**WHAT TO DO:** Leaving out the pictures, write out exactly each line from the line with "Given: Expand the" through the close of the listing below.

**EXTRACTED RECORDS:**
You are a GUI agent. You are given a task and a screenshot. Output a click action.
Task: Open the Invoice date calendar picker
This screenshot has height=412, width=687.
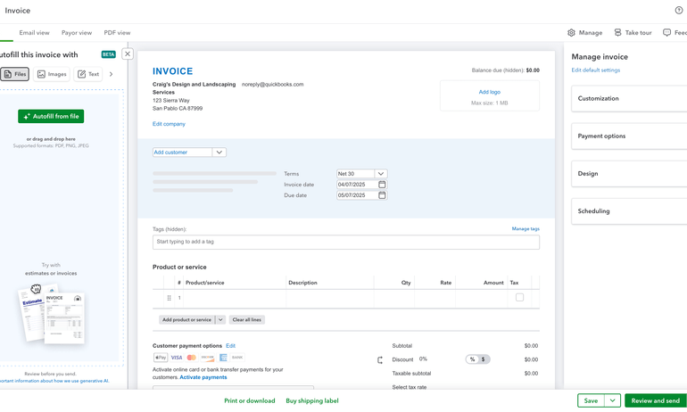point(382,185)
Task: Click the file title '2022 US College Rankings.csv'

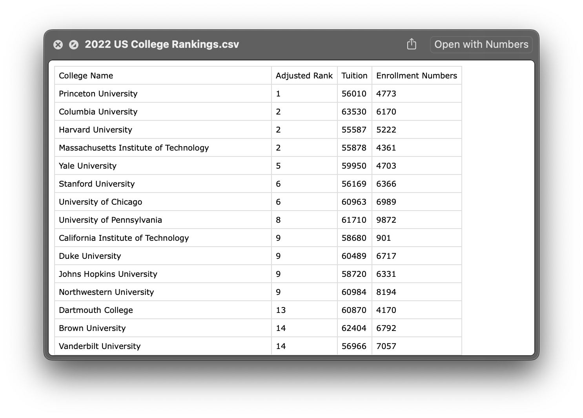Action: (162, 44)
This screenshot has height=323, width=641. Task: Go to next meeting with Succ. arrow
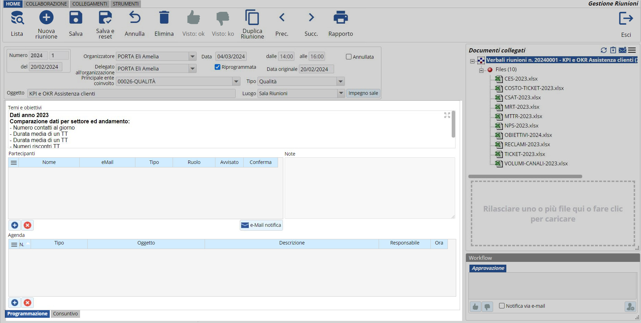(x=311, y=17)
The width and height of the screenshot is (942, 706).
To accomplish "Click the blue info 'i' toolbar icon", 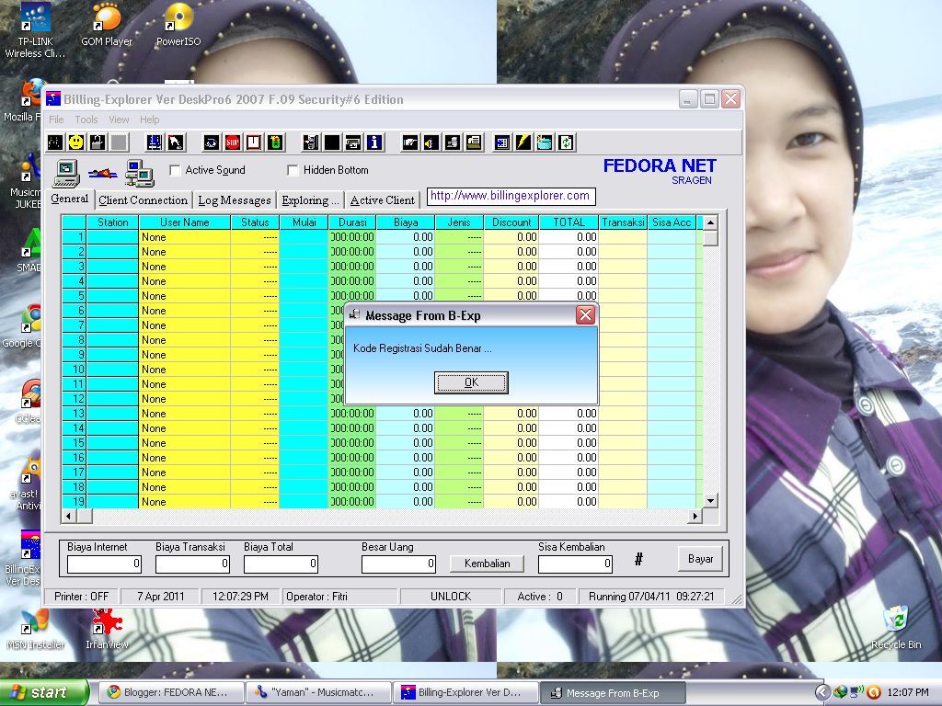I will (x=374, y=142).
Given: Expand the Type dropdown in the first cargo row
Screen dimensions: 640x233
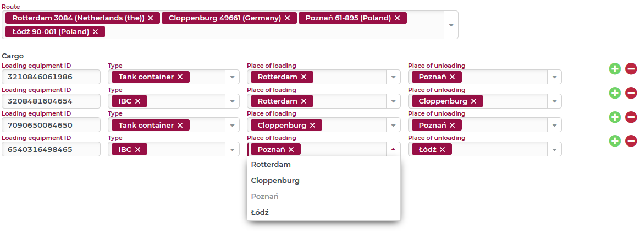Looking at the screenshot, I should point(232,77).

**FINISHED TASK:**
Given: Expand the Type dropdown in the first cargo row
Screen dimensions: 640x233
Looking at the screenshot, I should point(232,77).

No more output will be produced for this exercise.